CCIF announces that it has dissolved of its activities in France
Collective against Islamophobia in France (CCIF) announced on Friday, November 27, on its website that it had dissolved and redeployed activities abroad, faced with the threat of its next dissolution by the government.
Consequently, “The notification of dissolution received on November 19 was not applicable, since the CCIF no longer exists as a structure”. He adds that his ” communication tools “ will be closed in less than twenty-four hours, and that it will no longer be active except to complete this liquidation and “Close or transfer current files”.
From October 29, the board of directors of the CCIF “Pronounced voluntary dissolution” of the collective, and redeployed “A large part of its activities abroad”, explains the CCIF. “The assets of our association have been transferred to partner associations which will take over the fight against Islamophobia on a European scale”, he adds.
Through a series of messages published this week on Twitter, the CCIF believes it has “Responded to the various grievances that [lui] are reproached in the notification of dissolution ”, and “Demonstrated that it was based on unfounded, biased or untrue elements”. “Worse: we are generally criticized for doing our legal work, applying the law and demanding its application when it is called into question”, he denounces.
After the government announced that it wanted to dissolve it, the Collectif contre l’islamophobie en France had estimated that such a measure would address “A terrible message to citizens of Muslim faith: ‘you do not have the right to defend your rights” ”.
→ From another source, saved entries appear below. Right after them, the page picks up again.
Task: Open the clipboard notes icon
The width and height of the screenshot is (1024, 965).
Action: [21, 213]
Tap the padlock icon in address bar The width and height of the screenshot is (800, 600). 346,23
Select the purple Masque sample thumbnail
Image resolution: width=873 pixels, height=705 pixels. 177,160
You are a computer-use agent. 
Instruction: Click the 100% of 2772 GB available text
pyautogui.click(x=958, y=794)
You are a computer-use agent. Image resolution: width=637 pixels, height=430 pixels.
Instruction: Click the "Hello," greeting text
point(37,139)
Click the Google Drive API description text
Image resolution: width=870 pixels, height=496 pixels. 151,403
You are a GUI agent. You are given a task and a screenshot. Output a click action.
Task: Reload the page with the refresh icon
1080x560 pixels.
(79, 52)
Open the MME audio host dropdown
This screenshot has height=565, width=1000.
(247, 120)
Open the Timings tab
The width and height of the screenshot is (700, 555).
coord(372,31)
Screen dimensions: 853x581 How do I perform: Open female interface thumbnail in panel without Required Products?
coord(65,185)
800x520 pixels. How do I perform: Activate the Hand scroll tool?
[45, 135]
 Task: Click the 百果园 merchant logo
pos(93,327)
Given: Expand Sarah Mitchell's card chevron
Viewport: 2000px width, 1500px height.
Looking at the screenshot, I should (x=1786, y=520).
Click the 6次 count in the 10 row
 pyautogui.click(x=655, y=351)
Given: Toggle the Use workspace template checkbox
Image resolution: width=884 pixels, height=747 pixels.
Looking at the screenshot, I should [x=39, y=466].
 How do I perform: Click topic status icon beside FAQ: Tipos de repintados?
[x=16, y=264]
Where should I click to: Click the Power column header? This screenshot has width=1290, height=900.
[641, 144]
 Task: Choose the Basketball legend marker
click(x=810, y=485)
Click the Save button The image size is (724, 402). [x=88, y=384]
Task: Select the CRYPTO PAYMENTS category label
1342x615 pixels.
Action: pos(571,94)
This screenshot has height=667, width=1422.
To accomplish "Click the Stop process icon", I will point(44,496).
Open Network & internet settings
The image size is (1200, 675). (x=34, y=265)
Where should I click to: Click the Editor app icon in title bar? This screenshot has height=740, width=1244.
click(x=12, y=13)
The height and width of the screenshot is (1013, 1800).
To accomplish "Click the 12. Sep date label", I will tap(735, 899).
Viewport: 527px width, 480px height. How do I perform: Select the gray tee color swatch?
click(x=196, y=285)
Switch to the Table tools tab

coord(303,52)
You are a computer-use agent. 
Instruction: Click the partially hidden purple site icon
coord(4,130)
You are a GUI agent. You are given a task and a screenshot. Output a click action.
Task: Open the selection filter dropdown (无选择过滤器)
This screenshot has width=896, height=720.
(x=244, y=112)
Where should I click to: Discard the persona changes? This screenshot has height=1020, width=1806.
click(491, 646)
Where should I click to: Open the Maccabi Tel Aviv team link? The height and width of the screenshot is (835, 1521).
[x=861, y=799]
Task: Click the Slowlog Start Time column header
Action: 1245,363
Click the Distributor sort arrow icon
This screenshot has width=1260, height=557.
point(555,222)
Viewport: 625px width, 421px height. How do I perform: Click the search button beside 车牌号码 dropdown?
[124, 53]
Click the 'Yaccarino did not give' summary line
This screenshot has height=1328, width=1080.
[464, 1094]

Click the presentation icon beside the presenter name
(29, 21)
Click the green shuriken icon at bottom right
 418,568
Since the beheading of Samuel Paty by a radicalized 18-year-old Chechen, the government has dissolved the humanitarian NGO BarakaCity, accused of “Propagate ideas advocating radical Islam” and the Cheik Yassine collective, after the implication of its president Abdelhakim Sefrioui, indicted for “Complicity in a terrorist attack”.
The government also ordered the administrative closure for six months of the Pantin mosque, on the grounds that it had relayed a video denouncing Samuel Paty’s course on freedom of expression in which he had shown caricatures of Muhammad.